On 30-Jan-44 the 92nd split into two forces, designated as Force A, led by Col Brousseau, and Force B led by Lt Col James Griffith. One tragic incident marred the otherwise perfect coordination of the 92nd Bomb Groups aircraft. The ship piloted by 2nd Lt Wayne H. Larson, having lost altitude for some unknown reason, and attempting to regain position about 10 minutes after the target, collided with the aircraft piloted by 2nd Lt David C Russell. One of the ships exploded almost immediately, and the other spun down out of control. Both crews were from the 407th Squadron.
Details on the fate of both crews was in a state of confusion since both Aircraft crashed in the same location (one exploded mid-air). Bodies of some of the deceased were unidentifiable due to the fire in both aircraft. The Germans of course had no idea who was in which aircraft and with a number of the bodies burned beyond any recognition, some of the details of this story were not known until after the end of the war since the survivors were all interred in POW camps.

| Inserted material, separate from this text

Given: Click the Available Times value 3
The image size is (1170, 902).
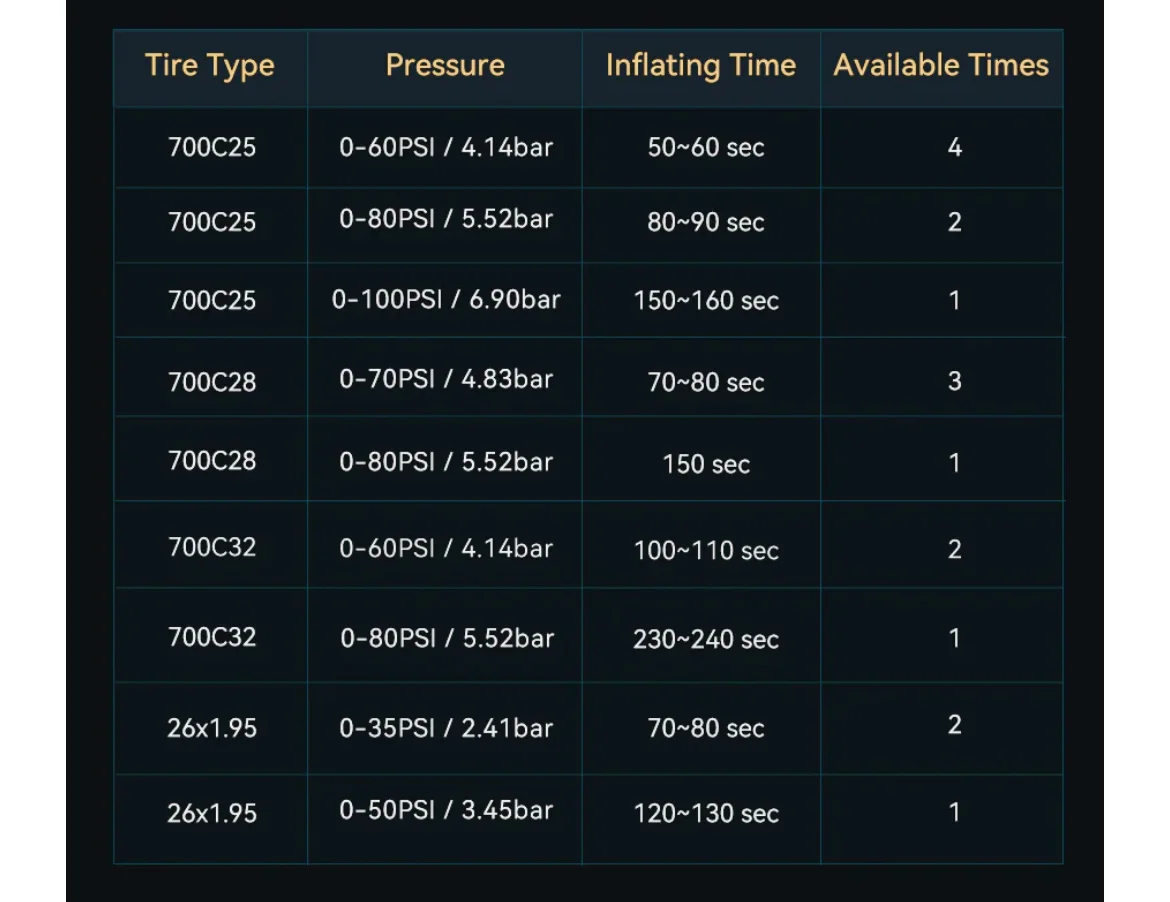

To describe the collision I am including the testimony of two eyewitnesses of the incident. First is the testimony of S/Sgt Clyde R. Hall, 407th Squadron.
**"I was tail gunner on B-17 G 42-31532, flying the lead of the High Squadron. One of the ships in question waws below and one above, both slightly forward of the tail of our ship. Our ship moved out in front of them and then the lower of the two ships pulled up abruptly, colliding with the higher of the two ships. The cockpit window made contact with the bottom of the nose of the higher ship. The lower ship burst into flames, and then both ships passed from our sight, We saw no parachutes." **
This is another eyewitness account by S/Sgt Alexander Phillips, 407th Squadron
"I was tail gunner on B-17 G 42-31494, and we were flying Lead Ship Second Element, Low Squadron, Lead Group. I first noticed the ships when a big burst of flame caught my eye. I saw the two ships, one on top of the other. The bottom ship was in flames. Suddenly the bottom ship exploded. The explosion of the lower ship tore the left wing of the upper ship and as it started to go down it exploded too. The lower ball turret fell out from the lower ship. No parachutes were seen."
Although neither eyewitness spotted any parachutes there were 8 survivors of the collision.
Sources: MACR's 2254, 2255, ; "The Route as Briefed" Sloan
92nd BG Archives, Mission Plans, AAR.